══ Supplied information
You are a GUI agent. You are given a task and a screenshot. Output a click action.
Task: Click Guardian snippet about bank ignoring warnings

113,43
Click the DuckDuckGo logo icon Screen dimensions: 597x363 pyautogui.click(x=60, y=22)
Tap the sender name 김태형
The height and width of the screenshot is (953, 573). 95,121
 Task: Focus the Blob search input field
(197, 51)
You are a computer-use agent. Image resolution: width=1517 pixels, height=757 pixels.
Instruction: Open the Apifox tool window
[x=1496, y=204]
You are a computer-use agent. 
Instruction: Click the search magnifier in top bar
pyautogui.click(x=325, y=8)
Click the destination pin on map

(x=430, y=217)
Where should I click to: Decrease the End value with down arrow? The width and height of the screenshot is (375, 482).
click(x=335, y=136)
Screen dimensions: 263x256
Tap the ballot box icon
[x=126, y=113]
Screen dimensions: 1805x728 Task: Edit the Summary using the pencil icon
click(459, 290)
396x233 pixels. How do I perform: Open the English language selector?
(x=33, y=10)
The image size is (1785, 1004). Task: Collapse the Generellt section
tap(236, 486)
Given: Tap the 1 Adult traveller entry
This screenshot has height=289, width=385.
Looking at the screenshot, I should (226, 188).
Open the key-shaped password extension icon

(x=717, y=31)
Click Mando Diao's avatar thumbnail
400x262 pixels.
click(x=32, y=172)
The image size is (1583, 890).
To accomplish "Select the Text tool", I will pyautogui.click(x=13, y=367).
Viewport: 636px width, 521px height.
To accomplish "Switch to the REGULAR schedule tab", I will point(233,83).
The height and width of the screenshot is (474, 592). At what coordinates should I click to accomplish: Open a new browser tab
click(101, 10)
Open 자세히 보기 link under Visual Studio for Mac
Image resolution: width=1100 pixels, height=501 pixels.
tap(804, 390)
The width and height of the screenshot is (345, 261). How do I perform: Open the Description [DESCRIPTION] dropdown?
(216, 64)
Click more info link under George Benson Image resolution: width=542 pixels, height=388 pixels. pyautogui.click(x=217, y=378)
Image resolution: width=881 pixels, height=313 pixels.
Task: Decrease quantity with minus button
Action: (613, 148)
════
Short task:
Copy out everything from the line containing "Open 자세히 보기 link under Visual Studio for Mac" down to the final line of the records, exactly as each line appears.

In response:
Open 자세히 보기 link under Visual Studio for Mac
Image resolution: width=1100 pixels, height=501 pixels.
tap(804, 390)
The width and height of the screenshot is (345, 261). How do I perform: Open the Description [DESCRIPTION] dropdown?
(216, 64)
Click more info link under George Benson Image resolution: width=542 pixels, height=388 pixels. pyautogui.click(x=217, y=378)
Image resolution: width=881 pixels, height=313 pixels.
Task: Decrease quantity with minus button
Action: (613, 148)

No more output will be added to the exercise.